_What needs to be done:_
In the material, rewrite the lines from the one containing "Task: Delete the" through the one containing "pos(39,450)", inclusive, replacing "Task" with "Goal" and leaving everything else unchanged.

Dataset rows

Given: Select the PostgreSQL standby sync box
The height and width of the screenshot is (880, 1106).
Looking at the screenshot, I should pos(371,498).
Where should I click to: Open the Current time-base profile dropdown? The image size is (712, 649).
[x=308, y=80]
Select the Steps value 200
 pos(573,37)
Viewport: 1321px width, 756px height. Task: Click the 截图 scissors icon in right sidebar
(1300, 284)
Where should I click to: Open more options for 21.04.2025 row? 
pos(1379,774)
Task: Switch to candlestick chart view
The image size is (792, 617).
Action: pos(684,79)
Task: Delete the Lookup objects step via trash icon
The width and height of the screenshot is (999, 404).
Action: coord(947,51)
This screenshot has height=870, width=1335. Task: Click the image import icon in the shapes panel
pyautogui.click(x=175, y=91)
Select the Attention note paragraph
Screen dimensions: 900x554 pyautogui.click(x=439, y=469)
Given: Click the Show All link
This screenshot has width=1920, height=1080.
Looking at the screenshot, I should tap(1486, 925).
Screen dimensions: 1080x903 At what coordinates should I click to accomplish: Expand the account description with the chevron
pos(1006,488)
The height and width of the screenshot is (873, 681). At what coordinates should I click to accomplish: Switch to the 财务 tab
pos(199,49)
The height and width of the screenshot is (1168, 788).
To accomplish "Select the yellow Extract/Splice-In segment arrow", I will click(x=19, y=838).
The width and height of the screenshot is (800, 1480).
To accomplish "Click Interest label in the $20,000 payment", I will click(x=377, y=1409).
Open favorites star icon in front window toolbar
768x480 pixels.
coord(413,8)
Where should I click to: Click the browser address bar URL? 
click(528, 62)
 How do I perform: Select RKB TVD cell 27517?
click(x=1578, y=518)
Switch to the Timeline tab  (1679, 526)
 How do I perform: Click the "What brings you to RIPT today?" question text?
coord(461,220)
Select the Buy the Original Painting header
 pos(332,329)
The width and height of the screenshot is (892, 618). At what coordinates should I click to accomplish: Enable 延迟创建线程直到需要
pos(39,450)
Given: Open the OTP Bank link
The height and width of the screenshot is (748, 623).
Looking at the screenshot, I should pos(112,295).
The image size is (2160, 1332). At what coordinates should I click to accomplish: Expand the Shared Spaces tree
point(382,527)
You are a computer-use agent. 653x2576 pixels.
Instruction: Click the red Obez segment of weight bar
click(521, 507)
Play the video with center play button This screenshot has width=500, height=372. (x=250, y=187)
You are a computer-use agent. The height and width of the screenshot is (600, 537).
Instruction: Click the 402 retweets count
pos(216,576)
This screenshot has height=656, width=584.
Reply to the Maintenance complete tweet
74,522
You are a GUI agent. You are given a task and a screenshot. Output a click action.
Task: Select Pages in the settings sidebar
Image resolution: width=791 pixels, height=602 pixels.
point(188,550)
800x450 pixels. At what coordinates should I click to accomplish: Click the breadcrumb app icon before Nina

_Exercise solution:_
Goal: Delete the Lookup objects step via trash icon
The width and height of the screenshot is (999, 404).
Action: coord(947,51)
This screenshot has height=870, width=1335. Goal: Click the image import icon in the shapes panel
pyautogui.click(x=175, y=91)
Select the Attention note paragraph
Screen dimensions: 900x554 pyautogui.click(x=439, y=469)
Given: Click the Show All link
This screenshot has width=1920, height=1080.
Looking at the screenshot, I should tap(1486, 925).
Screen dimensions: 1080x903 At what coordinates should I click to accomplish: Expand the account description with the chevron
pos(1006,488)
The height and width of the screenshot is (873, 681). At what coordinates should I click to accomplish: Switch to the 财务 tab
pos(199,49)
The height and width of the screenshot is (1168, 788).
To accomplish "Select the yellow Extract/Splice-In segment arrow", I will click(x=19, y=838).
The width and height of the screenshot is (800, 1480).
To accomplish "Click Interest label in the $20,000 payment", I will click(x=377, y=1409).
Open favorites star icon in front window toolbar
768x480 pixels.
coord(413,8)
Where should I click to: Click the browser address bar URL? 
click(528, 62)
 How do I perform: Select RKB TVD cell 27517?
click(x=1578, y=518)
Switch to the Timeline tab  (1679, 526)
 How do I perform: Click the "What brings you to RIPT today?" question text?
coord(461,220)
Select the Buy the Original Painting header
 pos(332,329)
The width and height of the screenshot is (892, 618). At what coordinates should I click to accomplish: Enable 延迟创建线程直到需要
pos(39,450)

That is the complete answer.